The Evolution of Board Membership
We’ve entered an era of dramatic change. Time is moving quickly, and the pace at which business evolves even quicker. The traditional board membership model is not exempt from this change. Board membership today is a much different experience than it was a decade ago. Today’s board members are faced with new priorities, challenges and opportunities.
Let’s explore a few of the ways that board membership, as we know it, is changing.
1. It’s not just about the money.
You could argue that business, overall, is no longer focused exclusively on the bottom line. In fact, a recent article by the Sloan Review refers to “the triple” bottom line, where board members are being forced to measure the firm’s success on its environmental and societal impact in addition to its financial performance. With the increase in new businesses focused on philanthropy and other social initiatives, there’s no getting around the fact that success in business is no longer limited to financial gain.

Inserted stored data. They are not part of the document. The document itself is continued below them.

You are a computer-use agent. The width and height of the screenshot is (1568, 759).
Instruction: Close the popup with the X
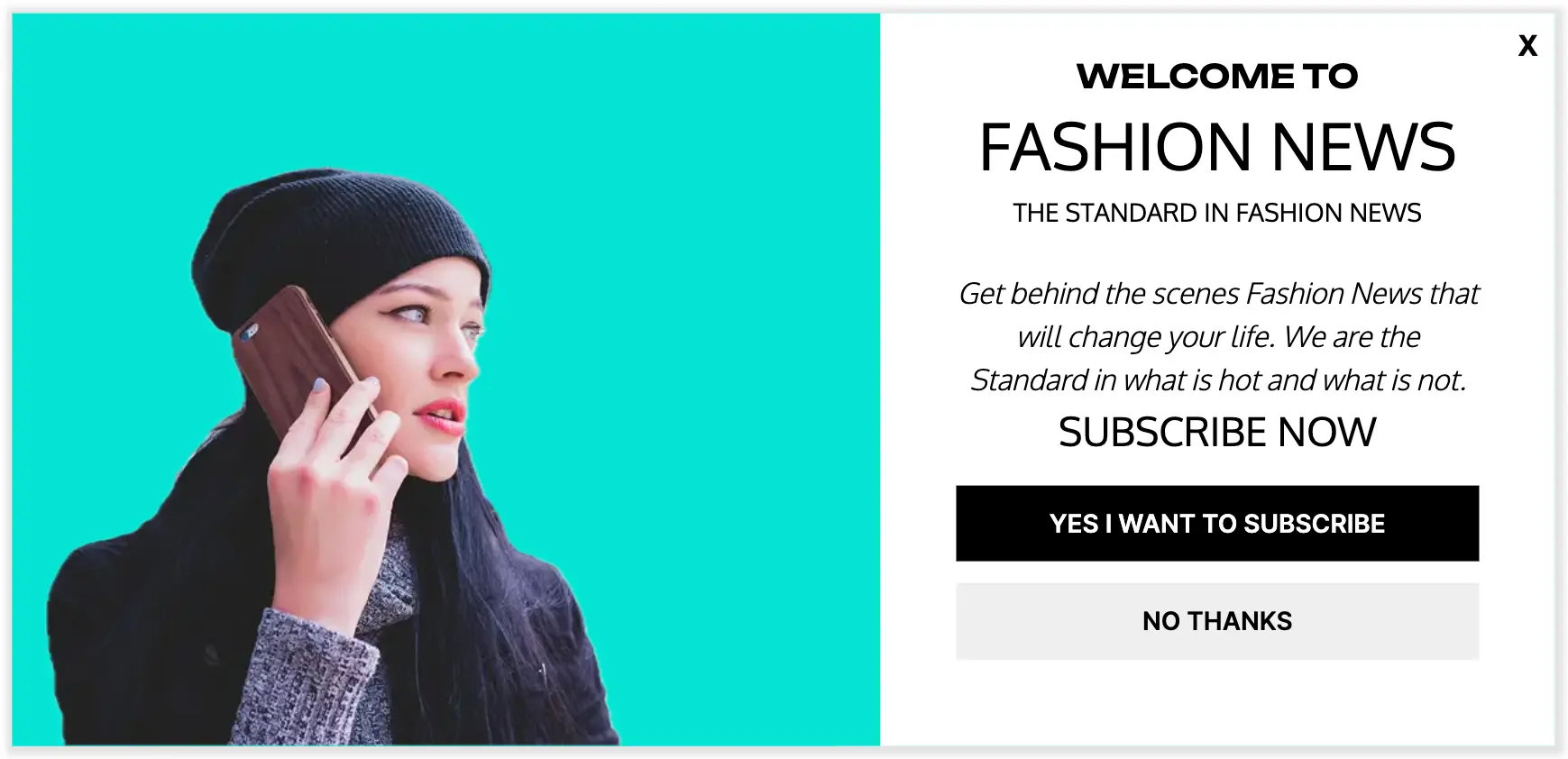point(1527,46)
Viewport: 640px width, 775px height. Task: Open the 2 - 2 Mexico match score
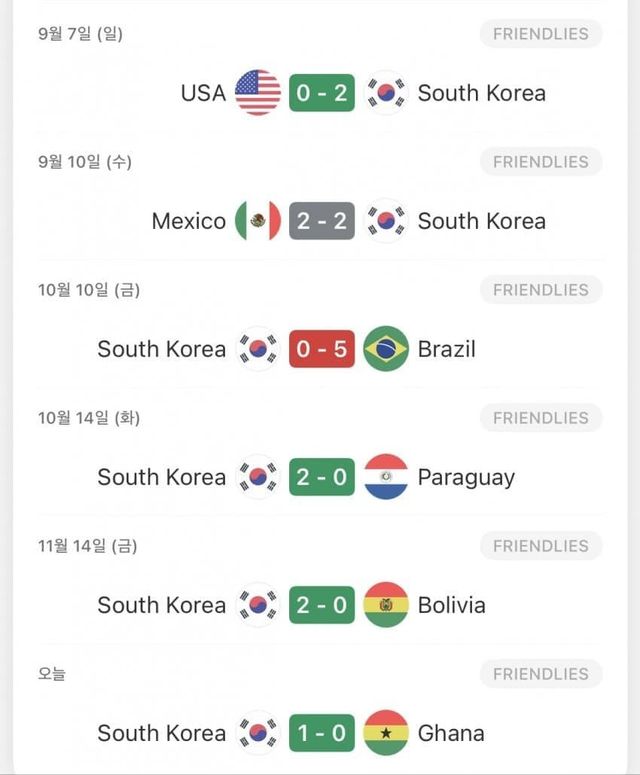tap(322, 221)
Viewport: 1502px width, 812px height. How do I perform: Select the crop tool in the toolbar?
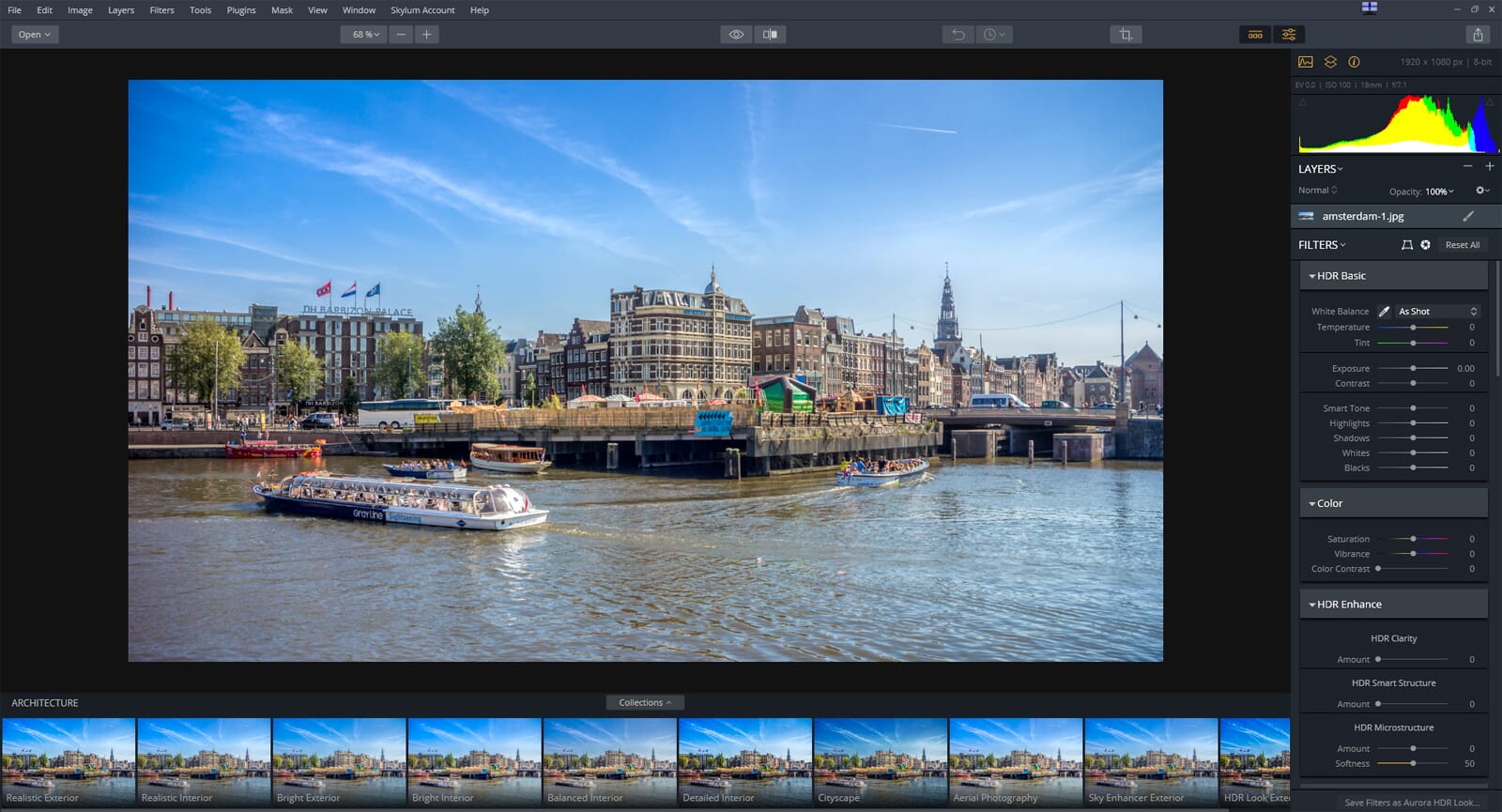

2. Board members are accountable for more.
Along with an increased focus on societal and environmental impact is an accountability for those things. The public and, in some cases, the government are now holding companies accountable for how they impact the community. New stakeholders are now at play. In several U.S. states, a company can become incorporated as a benefits corporation, which legally requires board members to consider other stakeholders. The result is that the board is able to prioritize other things in addition to financial performance, without looking at financial performance as the only measure of the company’s success.
3. Technology is making board membership more manageable.
It’s a good thing technology has evolved – because managing boards the old-fashioned way in such a fast-paced world is next to impossible. Board empowerment software now allows board members to communicate with fellow board members, employees and other stakeholders in real time through their mobile device. Easy access to information yields better and more timely decisions, making board membership much more manageable.
4. We’re operating in uncertain times.
There’s no getting around the fact that things are no longer “the way that they always were.” In this environment, leaders must challenge conventions and assumptions. What was true about business, even five years ago, may no longer apply. We’ve entered an age of new paradigms. Our models must be redefined.